The duo first worked together 40 years ago, but it was a reunion more recently on a dance piece in Berlin when they realised it should be a more regular creative partnership.

When Howett returned to Perth, after a decade of making commercial work in Berlin and as a designer on the West End, Ochre founding director Louise Howden-Smith asked him to become the company’s artistic director.

“It was as simple as that and a bit serendipitous,” Howett said.

“I’d achieved everything I’d wanted to while I was away, which was great, and after being a senior creative on shows for more than 35 years, wanted to start having more responsibility and pass on my knowledge to the younger community.

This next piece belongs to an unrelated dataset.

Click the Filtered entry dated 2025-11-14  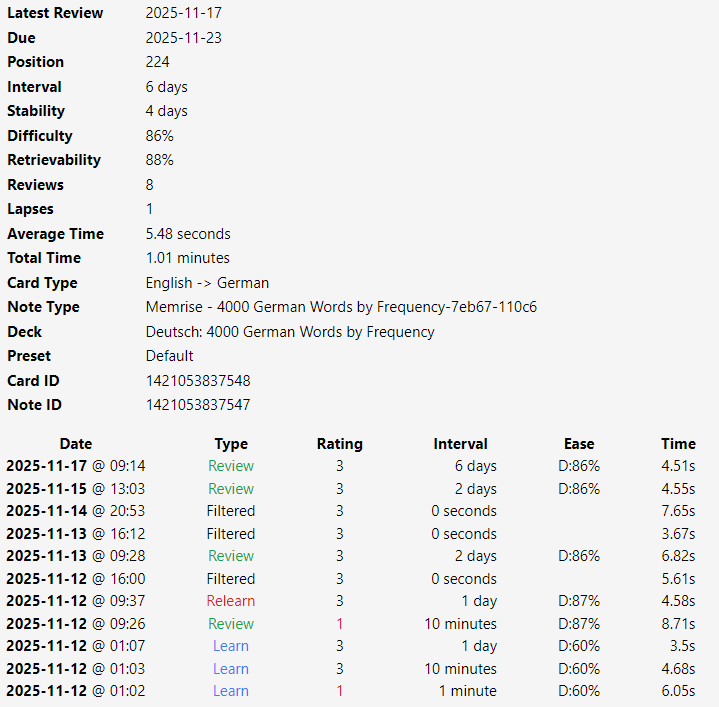click(231, 511)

“And when this opportunity came up, we grabbed it together.”

Howett and Thomson’s first work Kaya is a six-minute piece including traditional Indian and Maori dancers.

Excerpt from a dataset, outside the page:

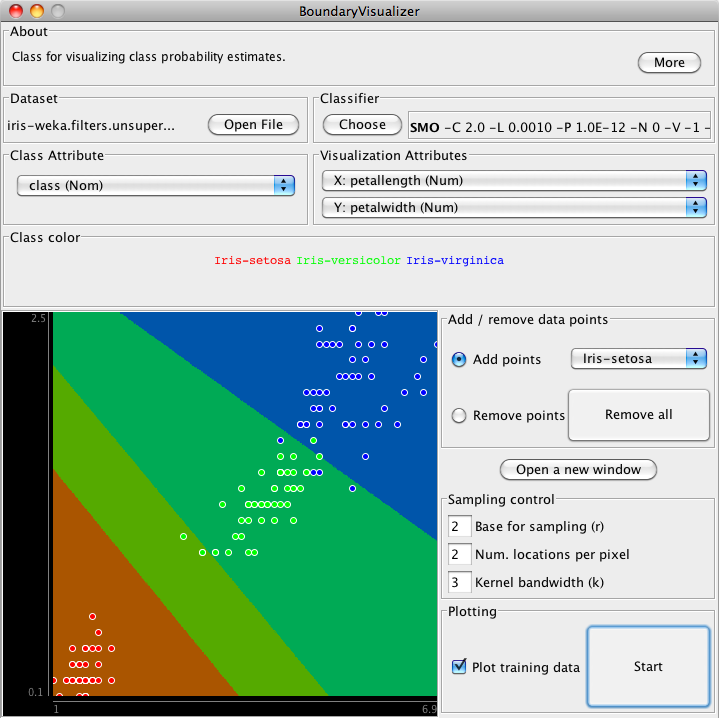The height and width of the screenshot is (718, 719).
Task: Click the green Iris-versicolor class color label
Action: (348, 261)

“We’re opening it up in the long term and wanting to engage with dance from all over the world,” Thomson said.

Kaya is about saying hello and actually means hello in Nyungar, so it’s us as a company saying ‘hello’ to our community and the audiences we come across.

“And it’s also about the tendency towards cultural clash and the magnificent new things that can come out of cultures respecting one another and sharing with each other.”

“What’s coming out of those exchanges is a unique dance form we’re so proud of and excited about.”

Kaya was commissioned to open the 18th International Conference and Exhibition on Liquefied Natural Gas in Perth on April 12.

It will also follow the Propel Youth Arts WA KickstART Festival Day’s Welcome to Country on April 16, presented on the Wetland Stage (next to Art Gallery of WA, Perth Cultural Centre) from 10am.